Was fasziniert Sie so sehr an der Oper?

Die Arbeit mit der Oper ist immer eine Herausforderung. In meinen Augen ist sie die komplexeste und anspruchsvollste Kunstform überhaupt. Sie ist weit von der Realität entfernt. In ihr sterben Verwundete nicht, sondern beginnen zu singen. Die Oper umgeht das Gehirn und arbeitet direkt mit dem Herzen oder sogar der Seele, wenn es sie denn gibt ... Mich fasziniert es, einen kreativen Prozess in die Wege zu leiten, in dem alle Komponenten zu unaufdringlichen, bewussten Akteuren werden, die unabdingbar sind und sich gegenseitig ergänzen.

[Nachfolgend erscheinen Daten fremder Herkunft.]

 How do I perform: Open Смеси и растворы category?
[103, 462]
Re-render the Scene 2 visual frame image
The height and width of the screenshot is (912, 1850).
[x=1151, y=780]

Sie sind nicht nur als Regisseurin, sondern auch als Dramatikerin aktiv. Gibt es etwas, das Sie als Schwerpunkt Ihrer künstlerischen Arbeit beschreiben würden?
Zweifelsohne steht heute der Krieg zwischen Russland und der Ukraine im Mittelpunkt meines regieführenden und menschlichen Ausdrucks. Es beschäftigen mich beispielsweise die Transformationen der menschlichen Natur unter neuen, unmenschlichen Lebensbedingungen, die Erkenntnis, dass Krieg viel früher beginnt als sein eigentlicher Beginn, und dass die Vorbedingungen für einen Krieg in fast jeder Geschichte enthalten sind. Ich verstehe meine Regiearbeit als einen Dialog, der über die Mauern der Theater hinausgeht, aber direkt das prägt, worüber ich in den Theatern spreche.

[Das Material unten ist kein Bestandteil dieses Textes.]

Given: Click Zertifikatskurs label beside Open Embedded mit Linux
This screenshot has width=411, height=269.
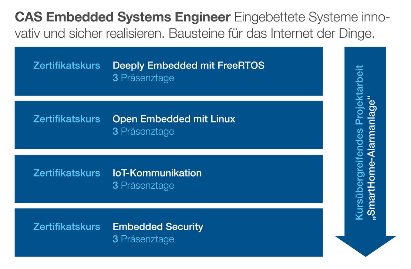Looking at the screenshot, I should pyautogui.click(x=67, y=119).
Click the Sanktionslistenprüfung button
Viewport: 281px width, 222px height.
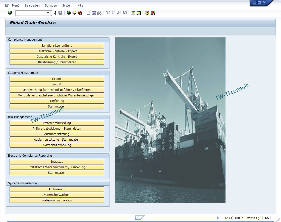point(57,45)
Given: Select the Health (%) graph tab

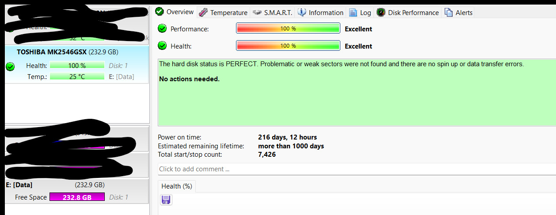Looking at the screenshot, I should (177, 186).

Wie drückt sich das konkret in Projekten aus?

In diesen zehn Jahren des Krieges – seit der Annexion der Krim 2014 – habe ich viel über ihn geschrieben und ihn in meinen Inszenierungen thematisiert. Daneben stand die Auseinandersetzung mit Themen wie der Verwandlung von Erinnerung, dem Verlust von Heimat, der Veränderung der Vorstellung davon, was Heimat eigentlich ist, der Unmöglichkeit, zum alten Ich zurückzukehren, häusliche Gewalt oder die Frage danach, wieviel Grausamkeiten Kinder zugemutet werden können, im Zentrum meiner Arbeit.

Wie haben Sie als ukrainische Künstlerin die Zeit seit dem russischen Überfall erlebt?

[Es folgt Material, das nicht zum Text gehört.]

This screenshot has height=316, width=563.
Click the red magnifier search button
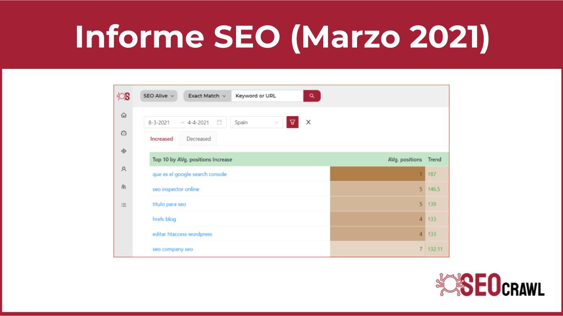click(x=312, y=96)
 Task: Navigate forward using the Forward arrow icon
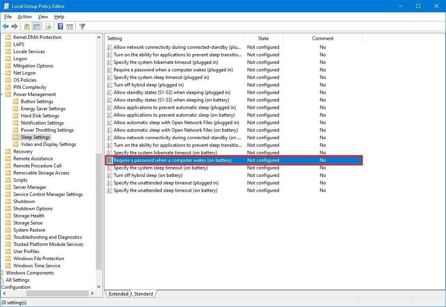15,26
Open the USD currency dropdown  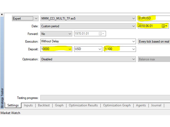tap(100, 49)
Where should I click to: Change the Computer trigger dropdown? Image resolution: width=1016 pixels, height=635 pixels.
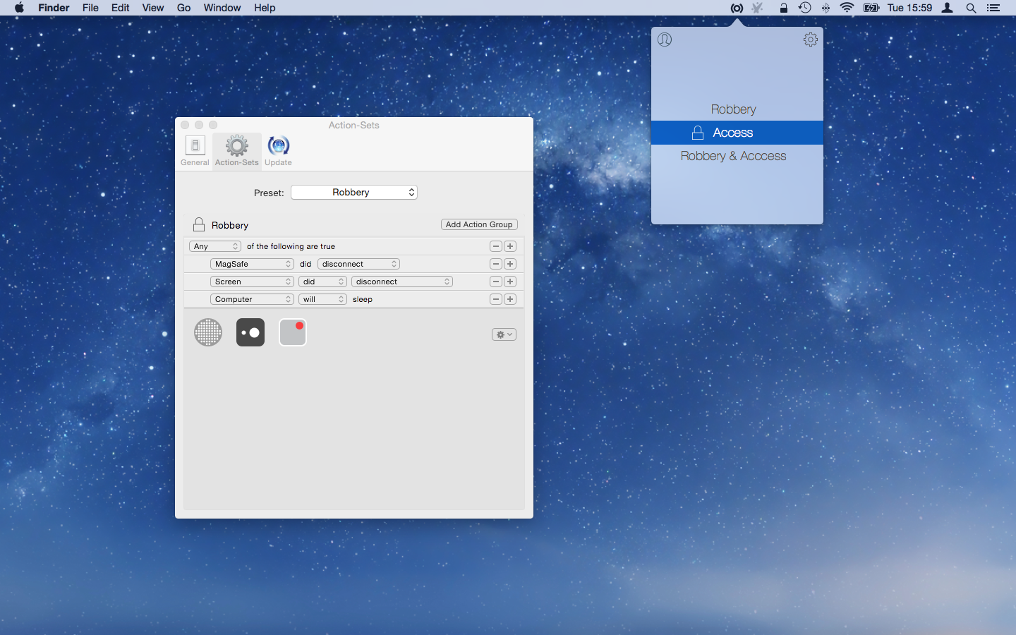click(x=252, y=299)
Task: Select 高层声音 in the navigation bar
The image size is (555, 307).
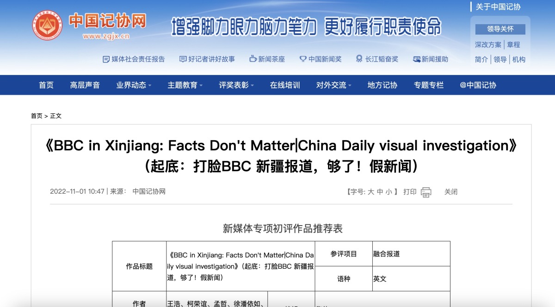Action: click(85, 85)
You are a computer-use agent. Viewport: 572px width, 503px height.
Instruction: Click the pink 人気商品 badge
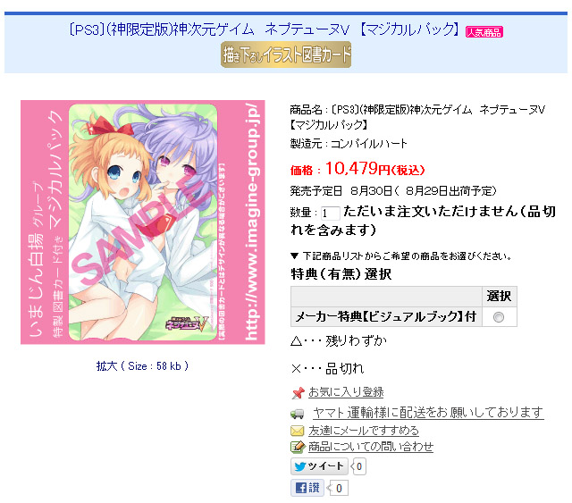(x=484, y=32)
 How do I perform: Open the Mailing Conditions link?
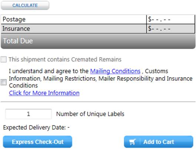coord(115,71)
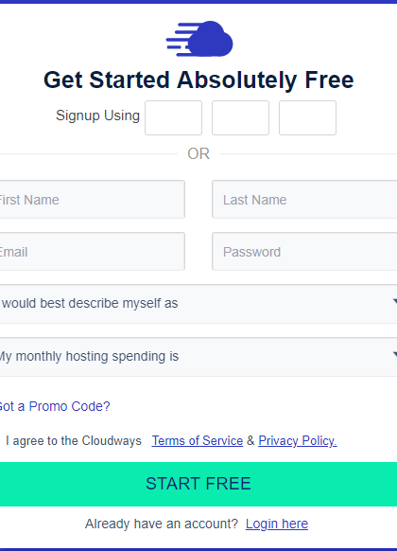Click the arrow on the describe myself dropdown
This screenshot has height=551, width=397.
(395, 301)
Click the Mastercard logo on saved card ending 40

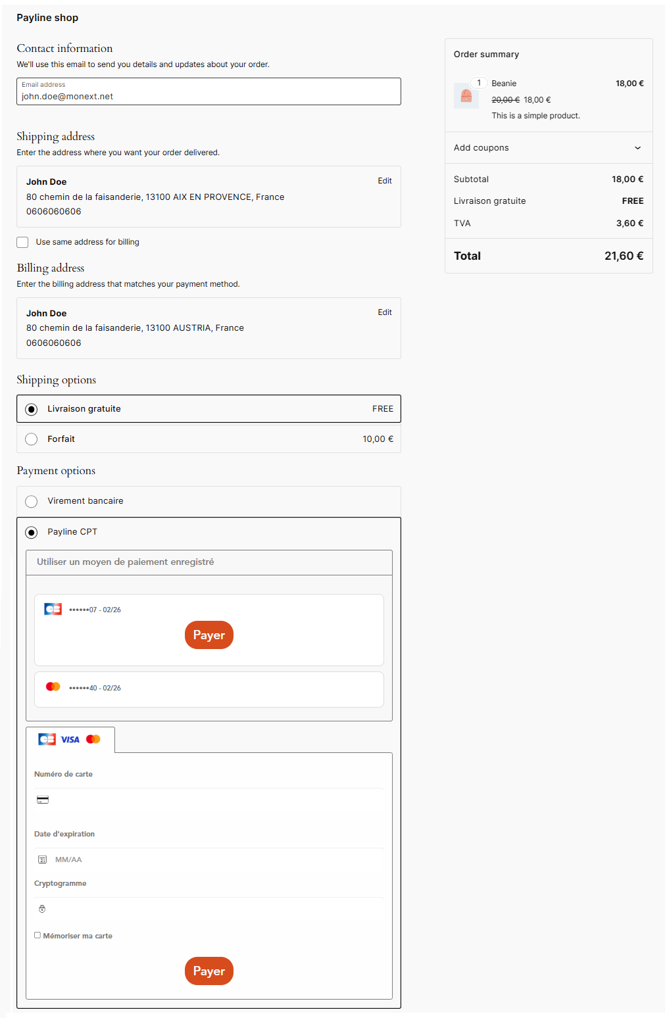(x=53, y=687)
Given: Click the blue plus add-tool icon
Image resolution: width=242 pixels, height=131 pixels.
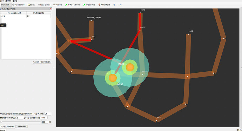Looking at the screenshot, I should pyautogui.click(x=114, y=5).
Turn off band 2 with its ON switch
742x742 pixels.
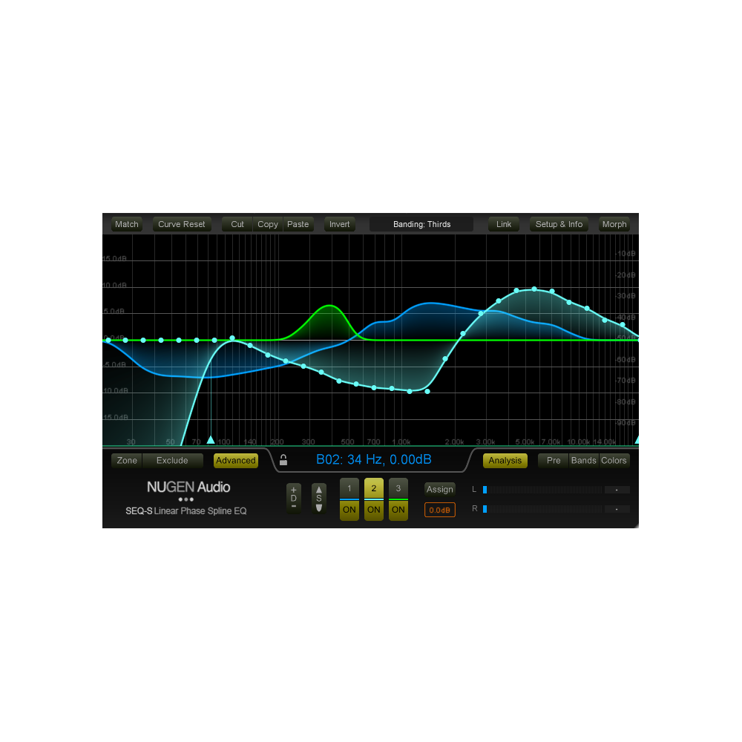tap(373, 510)
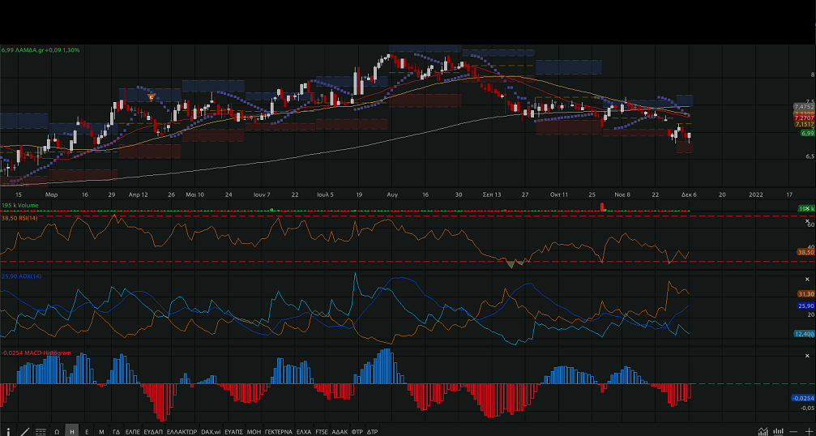
Task: Switch to the ΓΔ symbol tab
Action: (117, 432)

Nach der vollständigen Invasion habe ich ein Jahr mit meiner Tochter außerhalb der Ukraine verbracht. Ich war aus der Ferne in die Angelegenheiten meines Heimattheaters in Kiew, das Left Bank Theatre, eingebunden und konnte im Ausland vier Projekte realisieren.

In München inszenieren Sie nun einen Doppelabend, der neben Orffs Der Mond Ottorino Respighi Lucrezia umfasst. Wie gehen Sie damit um?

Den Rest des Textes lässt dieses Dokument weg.